357回目の後悔
「私のことは忘れてください。そしてあなたは幸せになって下さい」
そう言って微笑む彼女の手を取ってしまった瞬間のことを、後悔と共に思い出すのは決まって自分が死ぬときだった。
どうしてあのとき、俺はあんなにも安易だったのだろうか。
そして何より、酷く面倒な女を調子づかせることを言ってしまったのか。
そんな後悔と共にあのときのことを思い出しながら、俺はもう356回も死んでいる。
たぶんあと1日もすれば、そこに回数がひとつ足されるだろう。
356回も死を繰り返していると、何となくだがそろそろ自分が死ぬ事がわかるようになるのだ。そしてその予感は、数日前からこうして俺を時々襲うようになっている。
そのたびに俺は357回目のささやかな人生を静かに終わらせたいと願っているのだが、残念ながらそれは叶わないらしい。

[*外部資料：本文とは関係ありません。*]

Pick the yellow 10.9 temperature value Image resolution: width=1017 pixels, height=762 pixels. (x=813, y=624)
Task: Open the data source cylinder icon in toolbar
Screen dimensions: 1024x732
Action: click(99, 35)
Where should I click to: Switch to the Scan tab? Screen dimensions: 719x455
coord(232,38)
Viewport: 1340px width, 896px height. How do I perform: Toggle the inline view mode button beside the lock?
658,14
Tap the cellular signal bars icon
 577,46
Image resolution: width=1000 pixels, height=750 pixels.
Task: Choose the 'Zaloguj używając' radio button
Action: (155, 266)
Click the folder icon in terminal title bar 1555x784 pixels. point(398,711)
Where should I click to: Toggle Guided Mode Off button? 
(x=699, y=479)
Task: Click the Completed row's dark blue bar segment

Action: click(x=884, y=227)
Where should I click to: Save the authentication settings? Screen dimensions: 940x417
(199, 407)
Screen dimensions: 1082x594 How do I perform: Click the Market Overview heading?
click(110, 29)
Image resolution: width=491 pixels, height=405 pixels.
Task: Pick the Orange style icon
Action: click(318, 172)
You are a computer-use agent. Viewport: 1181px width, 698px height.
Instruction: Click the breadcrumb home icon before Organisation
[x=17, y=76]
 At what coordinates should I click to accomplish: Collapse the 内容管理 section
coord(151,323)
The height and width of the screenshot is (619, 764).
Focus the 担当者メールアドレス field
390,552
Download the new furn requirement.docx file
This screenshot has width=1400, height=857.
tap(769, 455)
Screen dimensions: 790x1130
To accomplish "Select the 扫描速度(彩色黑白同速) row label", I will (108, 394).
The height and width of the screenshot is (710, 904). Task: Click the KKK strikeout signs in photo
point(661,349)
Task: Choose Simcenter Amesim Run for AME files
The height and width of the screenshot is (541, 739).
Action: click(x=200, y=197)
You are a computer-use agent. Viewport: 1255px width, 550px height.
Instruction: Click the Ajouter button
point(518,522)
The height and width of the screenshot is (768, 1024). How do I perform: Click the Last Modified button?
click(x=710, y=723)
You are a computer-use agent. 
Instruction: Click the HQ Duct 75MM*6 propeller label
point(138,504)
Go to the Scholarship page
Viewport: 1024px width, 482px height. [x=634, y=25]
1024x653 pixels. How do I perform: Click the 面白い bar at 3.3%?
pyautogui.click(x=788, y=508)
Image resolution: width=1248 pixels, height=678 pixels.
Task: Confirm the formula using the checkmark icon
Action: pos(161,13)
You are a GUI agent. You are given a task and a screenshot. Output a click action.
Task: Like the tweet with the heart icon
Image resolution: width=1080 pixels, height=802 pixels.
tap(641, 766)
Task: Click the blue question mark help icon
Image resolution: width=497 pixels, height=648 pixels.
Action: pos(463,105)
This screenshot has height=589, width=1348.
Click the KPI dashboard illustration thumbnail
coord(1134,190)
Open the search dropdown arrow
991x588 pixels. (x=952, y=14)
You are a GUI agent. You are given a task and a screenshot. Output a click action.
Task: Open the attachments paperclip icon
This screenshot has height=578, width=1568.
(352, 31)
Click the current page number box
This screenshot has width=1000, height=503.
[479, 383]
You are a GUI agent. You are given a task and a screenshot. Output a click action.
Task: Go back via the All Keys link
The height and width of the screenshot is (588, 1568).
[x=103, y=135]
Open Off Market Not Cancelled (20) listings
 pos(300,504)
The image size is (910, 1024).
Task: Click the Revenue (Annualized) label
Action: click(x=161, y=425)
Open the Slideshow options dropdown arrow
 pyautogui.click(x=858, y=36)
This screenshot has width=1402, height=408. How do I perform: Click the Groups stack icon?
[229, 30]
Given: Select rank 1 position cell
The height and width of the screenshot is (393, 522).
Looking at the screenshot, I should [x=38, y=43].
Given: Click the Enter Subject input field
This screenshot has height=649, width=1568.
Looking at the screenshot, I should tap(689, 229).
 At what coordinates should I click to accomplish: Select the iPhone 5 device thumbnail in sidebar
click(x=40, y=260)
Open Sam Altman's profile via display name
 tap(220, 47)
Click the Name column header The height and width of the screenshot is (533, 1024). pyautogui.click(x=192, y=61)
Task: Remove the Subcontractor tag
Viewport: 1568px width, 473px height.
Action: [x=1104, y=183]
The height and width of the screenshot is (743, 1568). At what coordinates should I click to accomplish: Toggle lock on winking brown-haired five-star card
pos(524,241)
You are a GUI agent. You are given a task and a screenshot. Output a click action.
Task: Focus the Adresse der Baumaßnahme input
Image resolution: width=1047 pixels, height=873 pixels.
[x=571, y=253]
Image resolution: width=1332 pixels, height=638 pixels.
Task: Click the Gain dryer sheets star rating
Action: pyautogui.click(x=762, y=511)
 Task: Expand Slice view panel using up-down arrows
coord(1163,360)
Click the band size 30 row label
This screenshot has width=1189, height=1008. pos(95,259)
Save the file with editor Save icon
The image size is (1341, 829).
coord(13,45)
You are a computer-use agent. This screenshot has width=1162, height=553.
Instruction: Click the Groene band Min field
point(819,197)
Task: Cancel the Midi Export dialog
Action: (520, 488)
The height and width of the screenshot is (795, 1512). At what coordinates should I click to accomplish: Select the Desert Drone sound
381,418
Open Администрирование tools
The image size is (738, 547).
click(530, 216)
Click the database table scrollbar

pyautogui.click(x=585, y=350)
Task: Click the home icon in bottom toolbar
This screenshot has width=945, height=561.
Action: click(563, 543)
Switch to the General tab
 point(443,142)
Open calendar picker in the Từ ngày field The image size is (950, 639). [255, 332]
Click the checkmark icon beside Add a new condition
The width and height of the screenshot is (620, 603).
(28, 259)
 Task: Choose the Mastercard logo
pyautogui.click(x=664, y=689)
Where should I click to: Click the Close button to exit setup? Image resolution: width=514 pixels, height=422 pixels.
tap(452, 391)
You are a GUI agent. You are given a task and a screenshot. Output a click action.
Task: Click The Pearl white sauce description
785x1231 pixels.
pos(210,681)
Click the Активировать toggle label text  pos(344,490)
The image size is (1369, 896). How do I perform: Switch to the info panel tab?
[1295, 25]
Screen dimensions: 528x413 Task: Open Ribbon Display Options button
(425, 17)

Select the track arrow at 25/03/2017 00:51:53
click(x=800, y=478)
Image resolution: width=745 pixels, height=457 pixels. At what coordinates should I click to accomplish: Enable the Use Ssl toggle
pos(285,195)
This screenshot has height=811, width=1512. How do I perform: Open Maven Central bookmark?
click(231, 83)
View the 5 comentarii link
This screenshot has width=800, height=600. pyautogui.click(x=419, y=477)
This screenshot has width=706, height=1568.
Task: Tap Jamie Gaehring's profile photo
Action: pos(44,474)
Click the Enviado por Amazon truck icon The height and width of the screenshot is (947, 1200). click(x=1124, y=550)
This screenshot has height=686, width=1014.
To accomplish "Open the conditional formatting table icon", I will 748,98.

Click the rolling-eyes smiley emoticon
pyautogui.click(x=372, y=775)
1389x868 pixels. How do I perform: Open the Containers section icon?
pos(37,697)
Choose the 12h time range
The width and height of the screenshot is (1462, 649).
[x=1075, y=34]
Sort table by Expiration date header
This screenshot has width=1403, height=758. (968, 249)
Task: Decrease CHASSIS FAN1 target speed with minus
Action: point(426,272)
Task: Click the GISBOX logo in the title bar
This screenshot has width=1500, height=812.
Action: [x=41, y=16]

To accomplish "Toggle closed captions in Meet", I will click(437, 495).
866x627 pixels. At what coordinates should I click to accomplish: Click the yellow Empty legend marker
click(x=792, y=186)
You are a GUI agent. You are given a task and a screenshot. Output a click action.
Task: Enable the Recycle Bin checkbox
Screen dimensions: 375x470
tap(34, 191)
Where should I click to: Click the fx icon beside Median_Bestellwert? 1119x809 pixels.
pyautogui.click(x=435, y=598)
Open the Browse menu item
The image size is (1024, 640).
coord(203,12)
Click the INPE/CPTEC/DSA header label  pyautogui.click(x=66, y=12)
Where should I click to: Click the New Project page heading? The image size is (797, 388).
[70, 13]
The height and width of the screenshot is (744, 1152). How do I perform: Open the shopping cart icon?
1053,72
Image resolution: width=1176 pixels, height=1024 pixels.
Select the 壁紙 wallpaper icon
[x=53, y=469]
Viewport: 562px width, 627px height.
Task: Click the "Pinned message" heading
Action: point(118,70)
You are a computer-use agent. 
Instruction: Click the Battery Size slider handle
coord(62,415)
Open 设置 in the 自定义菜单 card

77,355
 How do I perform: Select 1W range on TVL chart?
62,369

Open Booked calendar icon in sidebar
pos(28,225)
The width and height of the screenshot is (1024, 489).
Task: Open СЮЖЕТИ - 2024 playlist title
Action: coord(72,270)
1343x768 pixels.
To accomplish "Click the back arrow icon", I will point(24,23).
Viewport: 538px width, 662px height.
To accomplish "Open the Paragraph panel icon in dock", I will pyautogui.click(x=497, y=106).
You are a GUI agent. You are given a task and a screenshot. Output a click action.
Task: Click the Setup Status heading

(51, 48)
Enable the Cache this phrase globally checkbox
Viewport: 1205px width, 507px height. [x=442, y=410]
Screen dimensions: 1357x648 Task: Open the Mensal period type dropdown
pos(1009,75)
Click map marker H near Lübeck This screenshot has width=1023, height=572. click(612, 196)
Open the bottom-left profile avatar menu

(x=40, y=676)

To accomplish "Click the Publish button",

なにせ、俺が寝ている小さな部屋にはガラス窓を震わせるほどの泣き声が響いている。
そしてその原因は、俺の体に縋り付いている女である。
死んだらイヤだ、行くなと泣き叫ぶ彼女もまた俺同様356回も生き死にを繰り返し、そしてその記憶を共有しているというのに、どうにもこの瞬間が慣れないらしい。
「私達、まだであって3日なのに! 3日なのにもうお別れなんて酷すぎです!」
といいつつ病人の体をばんばん叩くのはやめて欲しいが、こいつは人生をいくらやり直しても、常識という二文字が欠落したままなのだ。
「そう騒がなくても、まだ1日くらいは生きていると思うぞ」
「1日ですよ、たった1日!」
俺が元気だったら色々出来ることもあるが、1日じゃ何もできないと騒ぐ女に俺は辟易する。
だけどその思いを、決してを口に出すことは出来ない。
彼女に呆れていることも、かつて彼女の手を取った俺の真意が愛とは別の所にあることも、悟られるわけにはいかないからだ。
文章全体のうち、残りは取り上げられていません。